Screen time can help you keep your children occupied and engaged. And there are fun and educational shows that teach them valuable lessons, making the screen time worth it.

The problem is that too much screen time can affect your child’s mood in a myriad of ways. One study by the AAP found that children who spent more than two hours in front of a screen every day had psychological difficulties.

Some of the negative effects of too much screen time discovered include increased irritability, depression, mood swings and tantrums, and trouble sleeping. All of these mean less peace of mind for you as a parent. 

Our suggestion

The obvious solution is to limit your children’s screen time. However, this creates another problem for you because you have to find other activities to keep your children engaged.

Some activities you can try include:

  • Get them some old school games and easy puzzles
  • Have them make their own cartoon characters with crayons
  • Let them go outside and play
  • Have them build a fort

Poor communication

Child psychologists have found that children often misbehave and throw tantrums as a way to communicate. They believe that kids do these things to get their parents’ attention and communicate some desires that they have.

That’s why great communication can help to keep your kids well behaved and less likely to act out, ruining your day. 

Our suggestion

Here are some helpful suggestions on how to create and maintain an open line of communication with your children:

  • Eat meals together. Even though you may have very different foods, eating meals together can give your children a chance to speak up and say what’s on their minds. Many families choose dinner time because it’s the end of the day and they can easily talk about recent events.
  • Ask specific questions. Every parent knows that “how was school” is always followed with “fine.” Instead, ask specific questions about teachers and classmates that your children may have mentioned. Psychologists found that children are more comfortable sharing when they are not the center of discussion.
  • Accept that their feelings are valid. As an adult, the world of children is very foreign to you. It’s very easy to dismiss your kid’s complaints as childish and silly. But these complaints are real to your child and acknowledging that can help them open up further.

Dull colors

Colors have such a powerful impact on a child’s psychological development. That’s why new parents are always advised to select bright, bold colors for the nursery. They can be exciting for the kids, stimulate their curiosity, and make them more pleasant. 

But this doesn’t necessarily mean dull colors are bad. It also doesn’t mean that you can automatically change your child’s mood by exposing them to bright colors. However, by paying attention to the color of your child’s walls and clothes, you increase the chances that they’ll be in a great mood.

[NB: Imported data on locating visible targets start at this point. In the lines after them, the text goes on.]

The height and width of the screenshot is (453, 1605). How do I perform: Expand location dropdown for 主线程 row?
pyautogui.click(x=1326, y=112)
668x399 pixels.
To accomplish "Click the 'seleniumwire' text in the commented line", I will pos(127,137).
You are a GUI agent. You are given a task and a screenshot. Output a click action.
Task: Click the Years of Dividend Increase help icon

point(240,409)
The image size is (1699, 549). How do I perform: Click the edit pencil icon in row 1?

Here are some of the most exciting colors and the ways that they can affect your child

  • Red: the color red is extremely stimulating and is often associated with excitement and strength (think superman’s cape)
  • Pink: Even though it’s commonly associated with femininity, pink is actually the color of calmness. Think of it as the lighter, more passive sibling of the color red.
  • Yellow: Some studies suggest that the color yellow is a memory and concentration booster. It is also the color of the sun and can represent life, energy, and freedom.
  • Blue and Green: Blue and green are very common colors for child and adult bedrooms and they can stimulate feelings of peace and calmness.
  • Orange: Orange lies between the other warm colors and even though it’s less stimulating than red, it’s more so than yellow.  

Our suggestion

Unfortunately, there isn’t a one size fits all approach here. One thing that does help is dressing your kids in colors that they love. More often than not, these are brightly colored clothes with cartoon characters and whimsical prints. 

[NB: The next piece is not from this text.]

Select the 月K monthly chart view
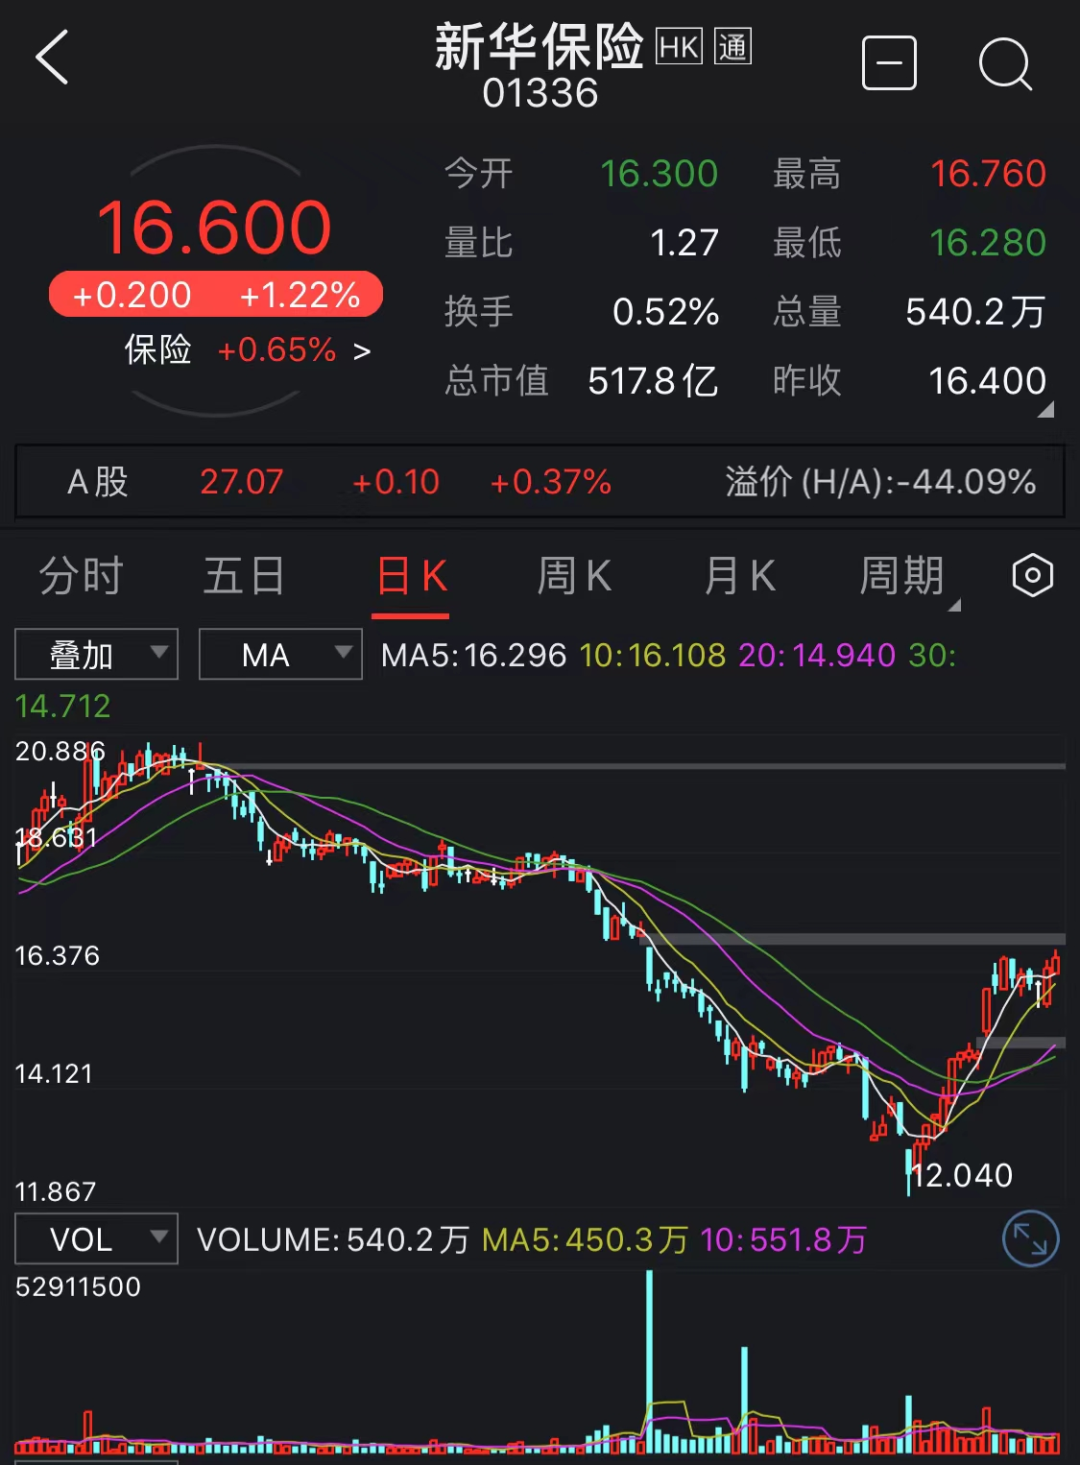Screen dimensions: 1080x1465 pyautogui.click(x=739, y=576)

Be sure to keep this in mind the next time you shop for their clothes. It may just keep them satisfied and well behaved.

The wrong foods

Sooner or later, every parent learns how sugar affects children. They become hyperactive and giddy, followed by a sugar crash that sends them straight to sleep. But scientists have found that some other foods can affect your child’s mood as well.

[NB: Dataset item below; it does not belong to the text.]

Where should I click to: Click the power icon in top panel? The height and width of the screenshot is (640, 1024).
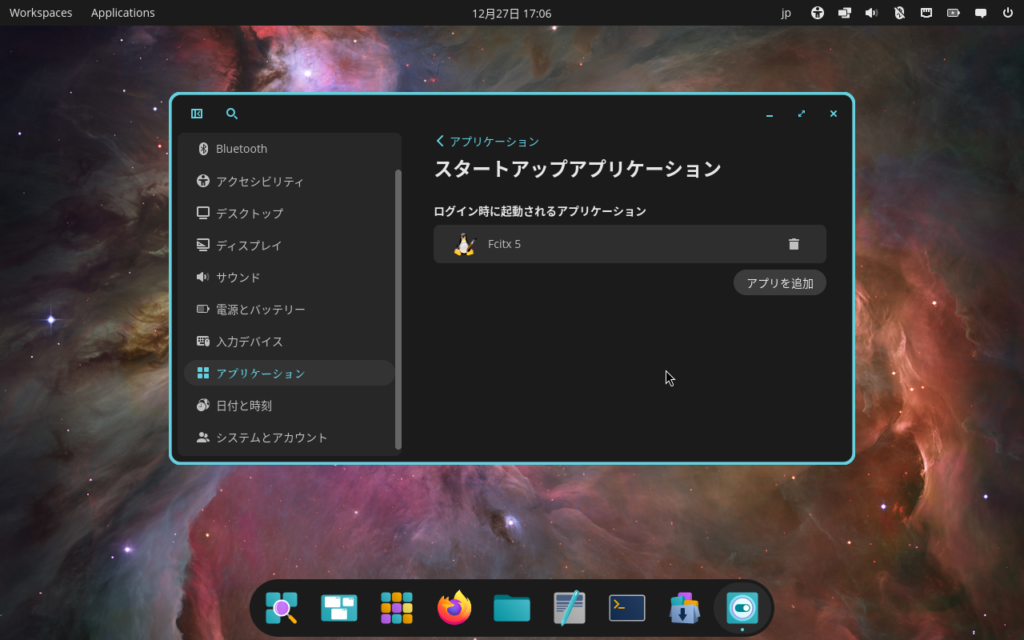coord(1007,13)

Children react differently to these, and some kids may experience a more severe reaction than others. But as a parent, you want to take every win you can so we’re going to share some examples here. Some of the foods that affect children’s mood include:

Artificial coloring: Artificial coloring can affect children in such profound ways that countries like Norway and Austria have banned it. It has been linked to anxiety, hyperactivity, ADHD, and certain behavioral changes.

Preservatives: Preservatives like Sodium benzoate, Monosodium glutamate, and some nitrates have been shown to cause behavioral problems in children including hyperactivity and mood swings.

Our suggestion

This is a tricky one because you can’t exactly cut out all foods that contain artificial coloring, sugar, or preservatives. What you can do is watch to see which ones affect your children the most. 

It’s helpful to keep a food journal to see how your children react to certain foods. You can then limit their consumption accordingly.